The reply should be an exact repeat of the listing, with no pictures in it.

***** Exercise material

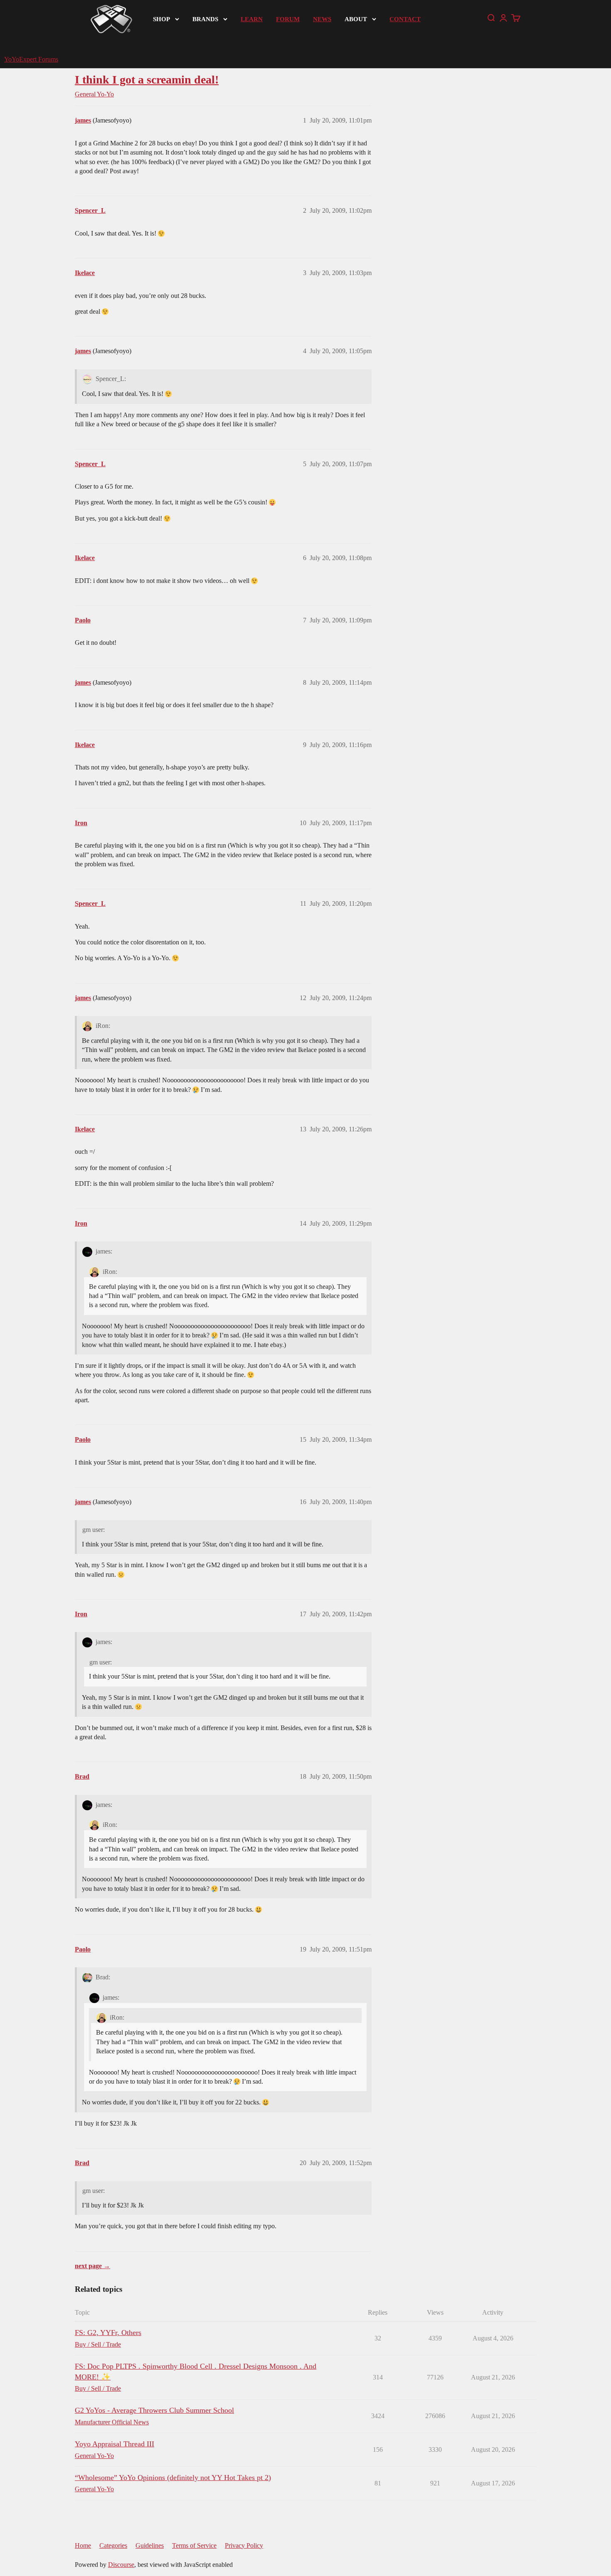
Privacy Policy (244, 2545)
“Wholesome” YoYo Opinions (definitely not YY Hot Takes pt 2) (173, 2477)
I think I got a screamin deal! (147, 79)
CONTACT (405, 19)
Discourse (121, 2564)
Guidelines (150, 2545)
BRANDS (205, 19)
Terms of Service (194, 2545)
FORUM (288, 19)
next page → (92, 2265)
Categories (113, 2545)
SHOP (161, 19)
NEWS (322, 19)
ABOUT (356, 19)
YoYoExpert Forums (31, 59)
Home (83, 2545)
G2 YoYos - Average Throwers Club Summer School (154, 2410)
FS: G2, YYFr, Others (108, 2332)
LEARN (252, 19)
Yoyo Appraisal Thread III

**********

Completed task:
Privacy Policy (244, 2545)
“Wholesome” YoYo Opinions (definitely not YY Hot Takes pt 2) (173, 2477)
I think I got a screamin deal! (147, 79)
CONTACT (405, 19)
Discourse (121, 2564)
Guidelines (150, 2545)
BRANDS (205, 19)
Terms of Service (194, 2545)
FORUM (288, 19)
next page → (92, 2265)
Categories (113, 2545)
SHOP (161, 19)
NEWS (322, 19)
ABOUT (356, 19)
YoYoExpert Forums (31, 59)
Home (83, 2545)
G2 YoYos - Average Throwers Club Summer School (154, 2410)
FS: G2, YYFr, Others (108, 2332)
LEARN (252, 19)
Yoyo Appraisal Thread III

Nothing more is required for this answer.